■ Prompt ■
The expected output is the data itself, duplicated in full.

■ Supplied material ■
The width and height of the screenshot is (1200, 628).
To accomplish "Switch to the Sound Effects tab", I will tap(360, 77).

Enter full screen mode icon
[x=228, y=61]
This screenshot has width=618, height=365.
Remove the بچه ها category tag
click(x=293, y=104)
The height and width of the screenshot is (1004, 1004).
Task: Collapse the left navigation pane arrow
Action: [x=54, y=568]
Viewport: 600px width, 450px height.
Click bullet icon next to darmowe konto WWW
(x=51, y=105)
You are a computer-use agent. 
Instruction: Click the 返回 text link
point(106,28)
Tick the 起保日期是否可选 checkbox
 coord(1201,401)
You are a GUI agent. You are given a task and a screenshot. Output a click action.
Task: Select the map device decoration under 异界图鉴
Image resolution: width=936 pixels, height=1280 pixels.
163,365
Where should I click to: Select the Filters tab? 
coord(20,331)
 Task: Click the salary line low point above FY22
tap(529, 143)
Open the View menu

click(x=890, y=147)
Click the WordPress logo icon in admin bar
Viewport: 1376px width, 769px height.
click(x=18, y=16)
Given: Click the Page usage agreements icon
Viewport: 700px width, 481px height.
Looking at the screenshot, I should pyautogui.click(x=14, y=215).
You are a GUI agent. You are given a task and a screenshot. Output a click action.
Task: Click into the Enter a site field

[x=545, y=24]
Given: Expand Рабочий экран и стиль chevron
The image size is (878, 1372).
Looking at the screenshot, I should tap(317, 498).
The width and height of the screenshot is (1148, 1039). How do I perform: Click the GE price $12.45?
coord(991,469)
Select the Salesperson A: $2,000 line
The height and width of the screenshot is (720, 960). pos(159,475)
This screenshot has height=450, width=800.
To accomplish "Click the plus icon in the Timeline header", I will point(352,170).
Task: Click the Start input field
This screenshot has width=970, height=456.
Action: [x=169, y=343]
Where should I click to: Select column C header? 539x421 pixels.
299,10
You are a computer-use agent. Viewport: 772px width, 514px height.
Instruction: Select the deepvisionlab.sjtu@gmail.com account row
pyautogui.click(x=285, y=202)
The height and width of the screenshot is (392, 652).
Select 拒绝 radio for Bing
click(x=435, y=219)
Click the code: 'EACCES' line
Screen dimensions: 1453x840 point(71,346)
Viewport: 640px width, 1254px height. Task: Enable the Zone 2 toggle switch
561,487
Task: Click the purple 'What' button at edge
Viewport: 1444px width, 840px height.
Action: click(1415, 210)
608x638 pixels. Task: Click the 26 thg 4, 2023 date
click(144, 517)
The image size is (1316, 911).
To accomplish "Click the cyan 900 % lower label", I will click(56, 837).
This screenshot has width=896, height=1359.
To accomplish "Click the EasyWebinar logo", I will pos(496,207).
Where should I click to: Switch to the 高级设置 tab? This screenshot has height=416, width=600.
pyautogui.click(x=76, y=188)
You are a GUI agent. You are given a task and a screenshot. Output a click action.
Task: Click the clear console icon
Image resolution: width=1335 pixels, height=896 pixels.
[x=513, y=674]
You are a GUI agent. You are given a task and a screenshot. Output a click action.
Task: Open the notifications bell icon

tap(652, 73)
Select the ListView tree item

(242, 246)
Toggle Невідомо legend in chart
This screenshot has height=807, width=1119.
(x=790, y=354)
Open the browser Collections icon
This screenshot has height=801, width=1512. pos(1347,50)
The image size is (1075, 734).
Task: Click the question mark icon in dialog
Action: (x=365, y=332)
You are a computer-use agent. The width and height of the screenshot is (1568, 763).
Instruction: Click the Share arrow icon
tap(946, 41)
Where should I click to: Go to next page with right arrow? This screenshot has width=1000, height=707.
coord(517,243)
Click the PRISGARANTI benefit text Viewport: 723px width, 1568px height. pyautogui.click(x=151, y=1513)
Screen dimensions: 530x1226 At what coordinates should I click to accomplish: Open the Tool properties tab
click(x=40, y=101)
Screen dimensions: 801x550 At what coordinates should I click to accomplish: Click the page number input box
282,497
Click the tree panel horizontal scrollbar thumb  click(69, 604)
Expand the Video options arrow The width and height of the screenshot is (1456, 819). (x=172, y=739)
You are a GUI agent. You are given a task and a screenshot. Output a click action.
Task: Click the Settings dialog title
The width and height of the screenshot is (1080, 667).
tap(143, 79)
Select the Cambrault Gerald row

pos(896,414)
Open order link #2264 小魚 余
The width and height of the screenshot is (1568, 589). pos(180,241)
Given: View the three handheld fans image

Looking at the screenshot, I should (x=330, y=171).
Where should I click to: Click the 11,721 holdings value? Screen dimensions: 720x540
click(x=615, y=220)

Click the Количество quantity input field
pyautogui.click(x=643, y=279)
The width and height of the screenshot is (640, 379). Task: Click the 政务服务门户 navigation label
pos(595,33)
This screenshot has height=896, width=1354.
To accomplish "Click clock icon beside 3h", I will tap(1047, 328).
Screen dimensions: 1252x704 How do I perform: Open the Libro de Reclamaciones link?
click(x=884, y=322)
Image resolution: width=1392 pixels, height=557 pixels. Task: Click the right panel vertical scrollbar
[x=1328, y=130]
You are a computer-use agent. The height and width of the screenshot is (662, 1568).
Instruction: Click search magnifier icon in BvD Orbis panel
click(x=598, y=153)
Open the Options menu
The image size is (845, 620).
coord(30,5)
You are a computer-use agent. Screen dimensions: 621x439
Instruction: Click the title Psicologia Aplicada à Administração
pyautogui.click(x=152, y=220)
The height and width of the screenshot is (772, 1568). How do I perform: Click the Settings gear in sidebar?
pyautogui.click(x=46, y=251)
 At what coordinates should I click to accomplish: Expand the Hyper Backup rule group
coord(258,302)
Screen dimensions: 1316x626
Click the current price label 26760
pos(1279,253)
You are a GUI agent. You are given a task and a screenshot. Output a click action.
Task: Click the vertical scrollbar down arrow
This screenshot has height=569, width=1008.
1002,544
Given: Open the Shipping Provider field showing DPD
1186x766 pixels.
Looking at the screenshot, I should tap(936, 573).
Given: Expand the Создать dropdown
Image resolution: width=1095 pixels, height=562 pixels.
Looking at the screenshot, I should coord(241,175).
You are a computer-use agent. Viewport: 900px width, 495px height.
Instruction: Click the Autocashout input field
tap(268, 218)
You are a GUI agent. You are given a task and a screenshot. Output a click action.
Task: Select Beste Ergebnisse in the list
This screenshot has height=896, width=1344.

■ Task result ■
The width and height of the screenshot is (1200, 628).
To accomplish "Switch to the Sound Effects tab", I will tap(360, 77).

Enter full screen mode icon
[x=228, y=61]
This screenshot has width=618, height=365.
Remove the بچه ها category tag
click(x=293, y=104)
The height and width of the screenshot is (1004, 1004).
Task: Collapse the left navigation pane arrow
Action: [x=54, y=568]
Viewport: 600px width, 450px height.
Click bullet icon next to darmowe konto WWW
(x=51, y=105)
You are a computer-use agent. 
Instruction: Click the 返回 text link
point(106,28)
Tick the 起保日期是否可选 checkbox
 coord(1201,401)
You are a GUI agent. You are given a task and a screenshot. Output a click action.
Task: Select the map device decoration under 异界图鉴
Image resolution: width=936 pixels, height=1280 pixels.
163,365
Where should I click to: Select the Filters tab? 
coord(20,331)
 Task: Click the salary line low point above FY22
tap(529, 143)
Open the View menu

click(x=890, y=147)
Click the WordPress logo icon in admin bar
Viewport: 1376px width, 769px height.
click(x=18, y=16)
Given: Click the Page usage agreements icon
Viewport: 700px width, 481px height.
Looking at the screenshot, I should pyautogui.click(x=14, y=215).
You are a GUI agent. You are given a task and a screenshot. Output a click action.
Task: Click into the Enter a site field

[x=545, y=24]
Given: Expand Рабочий экран и стиль chevron
The image size is (878, 1372).
Looking at the screenshot, I should tap(317, 498).
The width and height of the screenshot is (1148, 1039). How do I perform: Click the GE price $12.45?
coord(991,469)
Select the Salesperson A: $2,000 line
The height and width of the screenshot is (720, 960). pos(159,475)
This screenshot has height=450, width=800.
To accomplish "Click the plus icon in the Timeline header", I will point(352,170).
Task: Click the Start input field
This screenshot has width=970, height=456.
Action: [x=169, y=343]
Where should I click to: Select column C header? 539x421 pixels.
299,10
You are a computer-use agent. Viewport: 772px width, 514px height.
Instruction: Select the deepvisionlab.sjtu@gmail.com account row
pyautogui.click(x=285, y=202)
The height and width of the screenshot is (392, 652).
Select 拒绝 radio for Bing
click(x=435, y=219)
Click the code: 'EACCES' line
Screen dimensions: 1453x840 point(71,346)
Viewport: 640px width, 1254px height. Task: Enable the Zone 2 toggle switch
561,487
Task: Click the purple 'What' button at edge
Viewport: 1444px width, 840px height.
Action: click(1415, 210)
608x638 pixels. Task: Click the 26 thg 4, 2023 date
click(144, 517)
The image size is (1316, 911).
To accomplish "Click the cyan 900 % lower label", I will click(56, 837).
This screenshot has width=896, height=1359.
To accomplish "Click the EasyWebinar logo", I will pos(496,207).
Where should I click to: Switch to the 高级设置 tab? This screenshot has height=416, width=600.
pyautogui.click(x=76, y=188)
You are a GUI agent. You are given a task and a screenshot. Output a click action.
Task: Click the clear console icon
Image resolution: width=1335 pixels, height=896 pixels.
[x=513, y=674]
You are a GUI agent. You are given a task and a screenshot. Output a click action.
Task: Open the notifications bell icon

tap(652, 73)
Select the ListView tree item

(242, 246)
Toggle Невідомо legend in chart
This screenshot has height=807, width=1119.
(x=790, y=354)
Open the browser Collections icon
This screenshot has height=801, width=1512. pos(1347,50)
The image size is (1075, 734).
Task: Click the question mark icon in dialog
Action: (x=365, y=332)
You are a computer-use agent. The width and height of the screenshot is (1568, 763).
Instruction: Click the Share arrow icon
tap(946, 41)
Where should I click to: Go to next page with right arrow? This screenshot has width=1000, height=707.
coord(517,243)
Click the PRISGARANTI benefit text Viewport: 723px width, 1568px height. pyautogui.click(x=151, y=1513)
Screen dimensions: 530x1226 At what coordinates should I click to accomplish: Open the Tool properties tab
click(x=40, y=101)
Screen dimensions: 801x550 At what coordinates should I click to accomplish: Click the page number input box
282,497
Click the tree panel horizontal scrollbar thumb  click(69, 604)
Expand the Video options arrow The width and height of the screenshot is (1456, 819). (x=172, y=739)
You are a GUI agent. You are given a task and a screenshot. Output a click action.
Task: Click the Settings dialog title
The width and height of the screenshot is (1080, 667).
tap(143, 79)
Select the Cambrault Gerald row

pos(896,414)
Open order link #2264 小魚 余
The width and height of the screenshot is (1568, 589). pos(180,241)
Given: View the three handheld fans image

Looking at the screenshot, I should (x=330, y=171).
Where should I click to: Click the 11,721 holdings value? Screen dimensions: 720x540
click(x=615, y=220)

Click the Количество quantity input field
pyautogui.click(x=643, y=279)
The width and height of the screenshot is (640, 379). Task: Click the 政务服务门户 navigation label
pos(595,33)
This screenshot has height=896, width=1354.
To accomplish "Click clock icon beside 3h", I will tap(1047, 328).
Screen dimensions: 1252x704 How do I perform: Open the Libro de Reclamaciones link?
click(x=884, y=322)
Image resolution: width=1392 pixels, height=557 pixels. Task: Click the right panel vertical scrollbar
[x=1328, y=130]
You are a computer-use agent. The height and width of the screenshot is (662, 1568).
Instruction: Click search magnifier icon in BvD Orbis panel
click(x=598, y=153)
Open the Options menu
The image size is (845, 620).
coord(30,5)
You are a computer-use agent. Screen dimensions: 621x439
Instruction: Click the title Psicologia Aplicada à Administração
pyautogui.click(x=152, y=220)
The height and width of the screenshot is (772, 1568). How do I perform: Click the Settings gear in sidebar?
pyautogui.click(x=46, y=251)
 At what coordinates should I click to accomplish: Expand the Hyper Backup rule group
coord(258,302)
Screen dimensions: 1316x626
Click the current price label 26760
pos(1279,253)
You are a GUI agent. You are given a task and a screenshot. Output a click action.
Task: Click the vertical scrollbar down arrow
This screenshot has height=569, width=1008.
1002,544
Given: Open the Shipping Provider field showing DPD
1186x766 pixels.
Looking at the screenshot, I should tap(936, 573).
Given: Expand the Создать dropdown
Image resolution: width=1095 pixels, height=562 pixels.
Looking at the screenshot, I should coord(241,175).
You are a computer-use agent. Viewport: 900px width, 495px height.
Instruction: Click the Autocashout input field
tap(268, 218)
You are a GUI agent. You are given a task and a screenshot. Output a click action.
Task: Select Beste Ergebnisse in the list
This screenshot has height=896, width=1344.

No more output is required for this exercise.